▶ _Jobs_
A. In the yard haunt thread, what did the first poster use last year that worked well but was a pain?
B. Carry on the yard haunt thread from its last post.

▶ _Excerpt_
# Attention grabber



## Jester7902 (Mar 22, 2011)

The yard haunt I participate in is on an almost desolate sidestreet, any ideas what we can do to grab attention without paying attention....we had to watch and use a strobing flashlight last year....and it worked out well but, it was just a pain


----------



## RoxyBlue (Oct 6, 2008)

Are you allowed to post a sign advertising the haunt at the nearest intersection?


----------



## remylass (Sep 18, 2008)

Agreed. You could put out a sign at the corner, like a garage sale sign, but for your yard.


----------



## Jaybo (Mar 2, 2009)

Same problem we have. Our very small neighborhood is basically two streets that loop back around to the main thoroughfare that heads to a VERY large neighborhood just north of our location. People forget we are here and head to the other neighborhood.

Once in our neighborhood, you can't miss our haunt. So, I stood on the corner of the main road in my full ghostly undead caretaker attire (don't worry, my costume is white and black and easily seen in the dark) and waved cars into our neighborhood. I got several people to slow down and check out our haunt and had a blast scare acting on the side of the road. Those that didn't divert would honk like crazy and wave as they drove by our neighborhood. I got a few good scares in on few cars that had their windows down. The parents would see me, roll down the window, start slowing down the car just when the kids by the window would notice me creeping toward them. LOL! Good Times!

(Rows of pointing data)

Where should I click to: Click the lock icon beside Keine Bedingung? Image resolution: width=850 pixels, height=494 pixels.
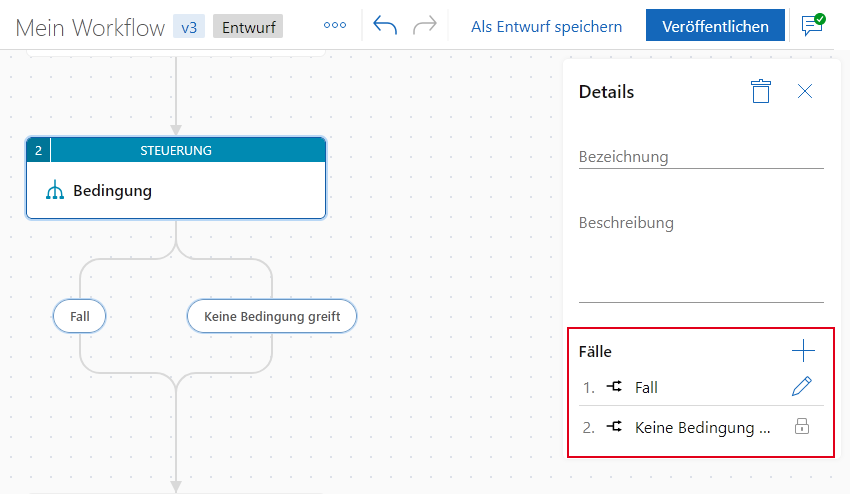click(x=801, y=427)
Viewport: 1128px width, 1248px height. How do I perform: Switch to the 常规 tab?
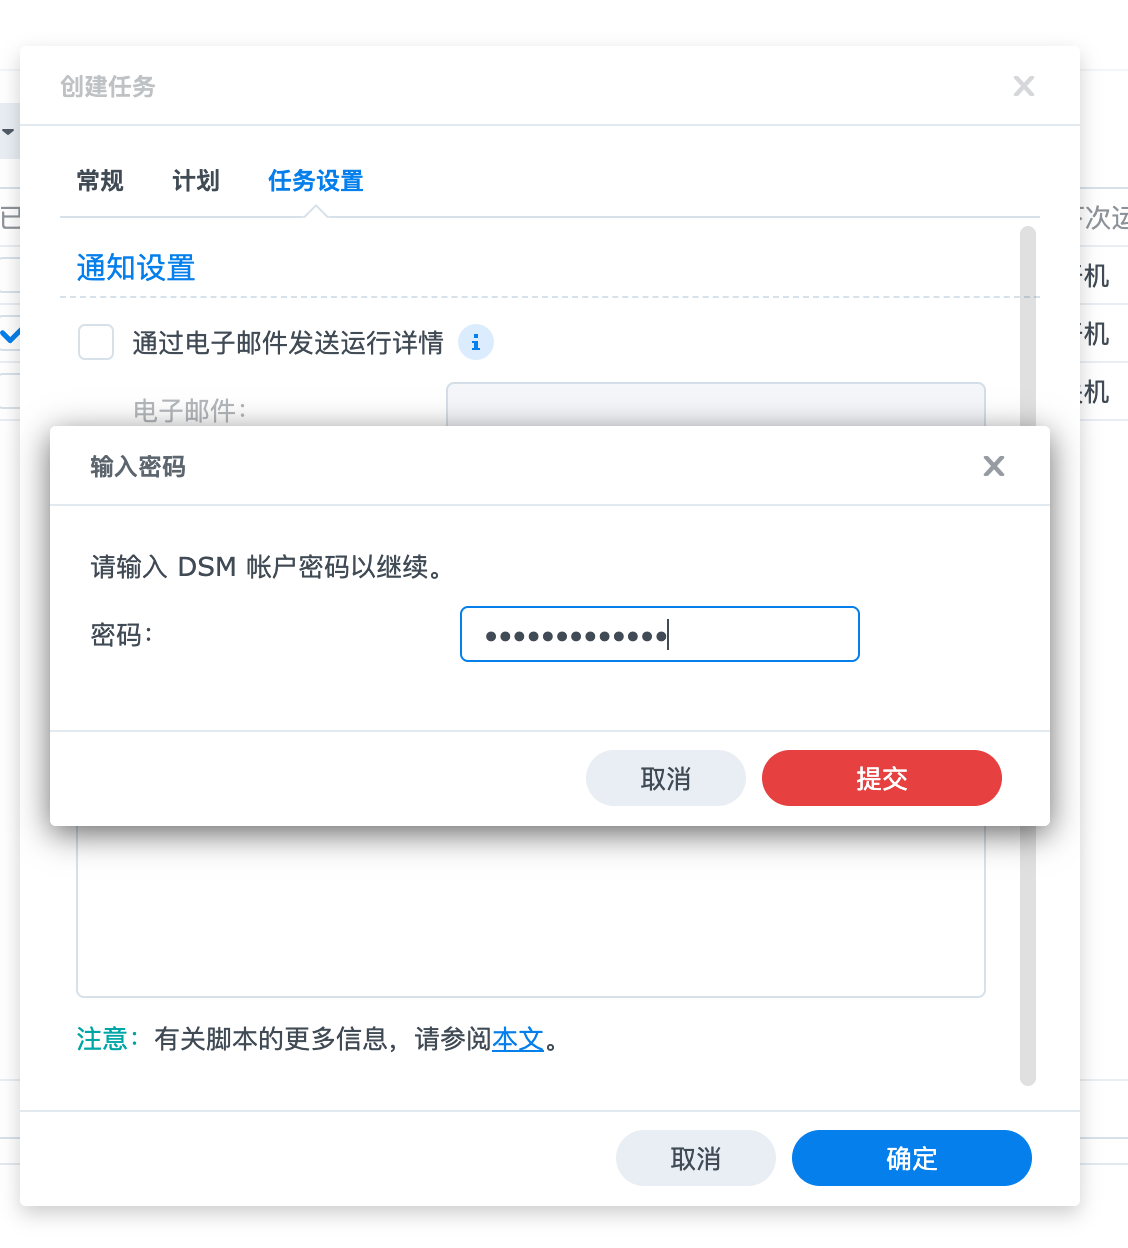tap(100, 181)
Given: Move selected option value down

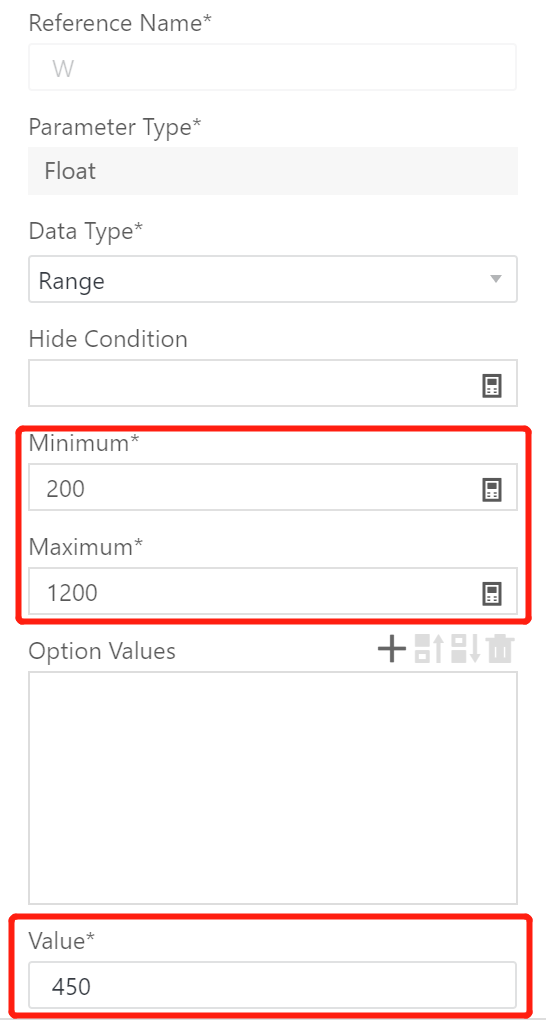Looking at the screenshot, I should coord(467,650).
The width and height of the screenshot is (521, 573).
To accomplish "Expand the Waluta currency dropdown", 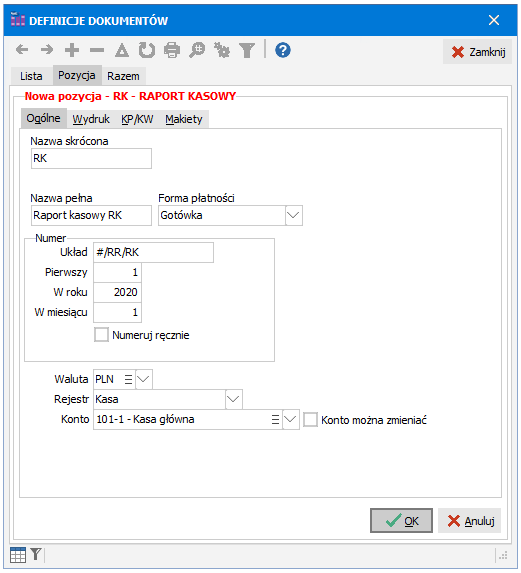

▶ _Answer list_
A. A strobing flashlight.

B.
If you have people helping you with the haunt, take turns on the corner. That way everyone gets in on the fun at both locations.


----------



## Scarecrow (Dec 11, 2008)

My yard haunt has grown little by little each year just by word of mouth than last year I decided it was time to up the game. I decided one way or the other I was going to make the newspaper. I have had people tell me they called the paper in the past and told them about my display but I was never contacted by the paper for a picture or an article. And each year I would open the paper and see someones house on the front page with a few store bought items hanging from there front porch along with an article about how much they love Halloween.

So I came up with a plan.
I contacted the paper the end of September and asked them who was going to do there yearly article on Halloween then got all her contact info. I went to my computer and printed 100 business cards with the reporters contact info and my contact info on them. Every time someone said "you should be in the paper" I gave them a card and asked them to call the reporter and give her my info. After 2 weeks and getting nearly 50 calls the reported called me and said I want to do an article on you and please stop having people call me about doing an article. My plan worked great. They did a full 2 pages on my yard haunt and we went from 100 tots on Halloween night to bumper to bumper traffic every friday Satureday and Sunday the last 2 weeks of October.

So my advise to anyone who wants to get more traffic get some press. you will be amazed.


----------



## Rahnefan (May 1, 2009)

Can you make fliers and put them on posts and things nearby?


----------



## BarBWire (Jul 14, 2011)

perhaps a small newspaper add ?


----------



## debbie5 (Mar 2, 2007)

Up-light a large, tall tree with a strong strobe...you can then see it from a good distance away. Put sign & arrow at bottom of tree. You can contact newspaper asking an article be written about your haunt. This is more likely to happen if you are collecting $$ or canned goods for a charity. Our paper made us send them a "press release" aka email telling them about haunt 1st. We made bottom 1/2 of front page! A '"barker" in costume with a direction sign & haunt's name isn't bad, but might be too time consuming.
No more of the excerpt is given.